* WORK INSTRUCTIONS
Copy out the listing word for word, from the line containing "has height=606, width=847." through the line containing "info-message: You are creating a public repository in … is", and include nothing else.

* RECORDS FOR THIS EXERCISE
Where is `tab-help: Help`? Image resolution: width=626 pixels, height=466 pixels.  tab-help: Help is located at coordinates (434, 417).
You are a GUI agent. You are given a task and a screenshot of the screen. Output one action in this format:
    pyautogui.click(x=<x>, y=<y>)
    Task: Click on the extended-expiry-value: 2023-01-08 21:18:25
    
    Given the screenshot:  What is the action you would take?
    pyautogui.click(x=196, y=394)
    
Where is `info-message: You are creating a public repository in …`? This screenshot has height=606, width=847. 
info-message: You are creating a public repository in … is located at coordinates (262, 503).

--

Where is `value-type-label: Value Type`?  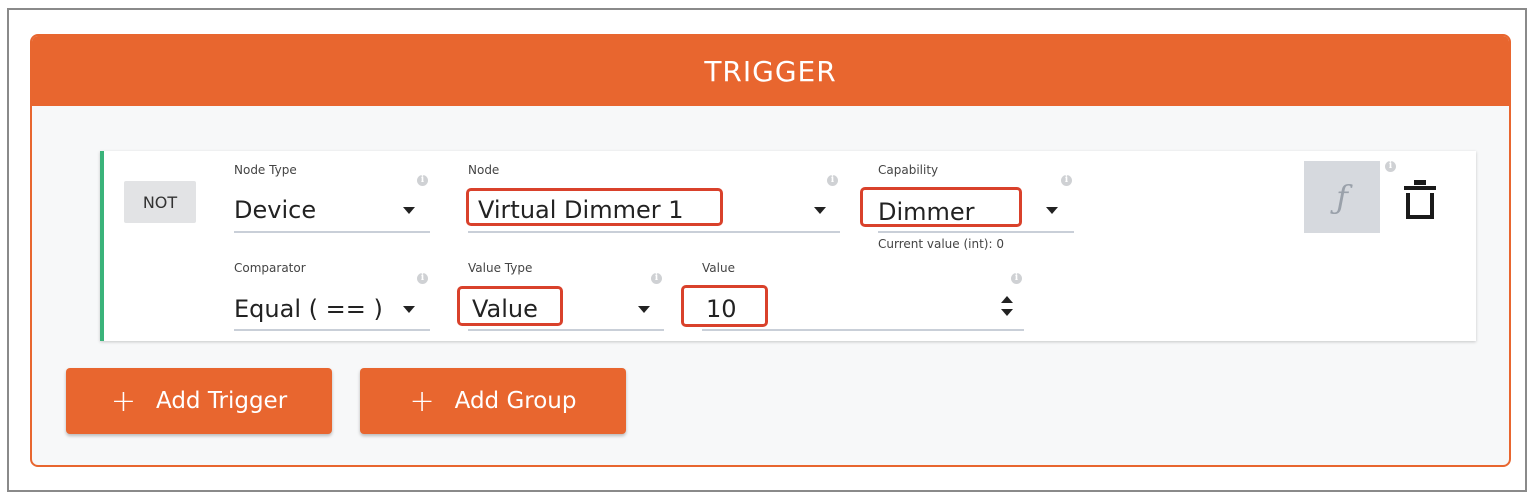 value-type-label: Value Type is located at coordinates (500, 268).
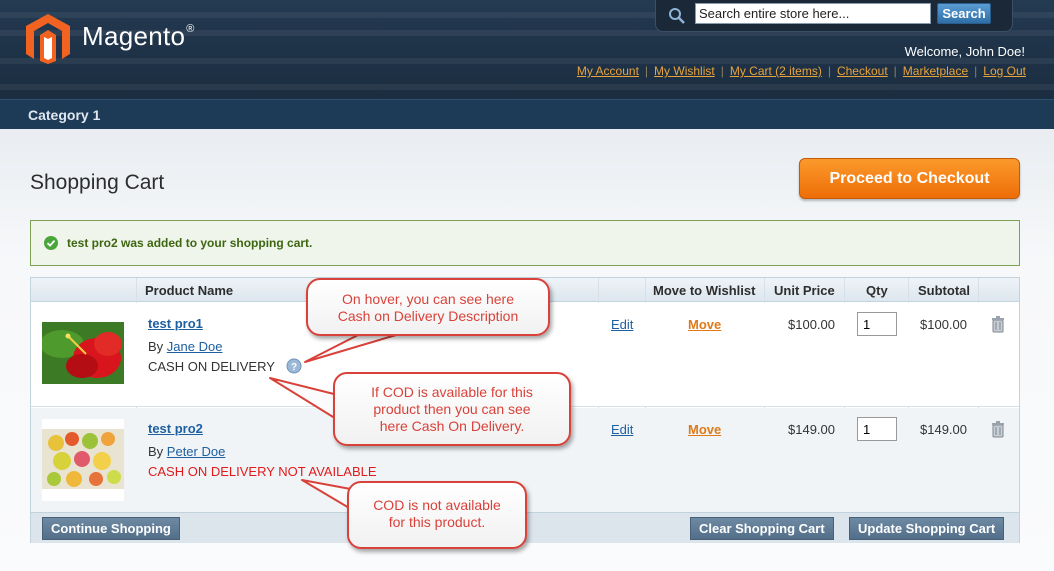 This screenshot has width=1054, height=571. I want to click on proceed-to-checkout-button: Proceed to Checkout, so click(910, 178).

* ANSWER TO THIS TASK
Where is `info-message: You are creating a public repository in …`? This screenshot has height=606, width=847. 
info-message: You are creating a public repository in … is located at coordinates (262, 503).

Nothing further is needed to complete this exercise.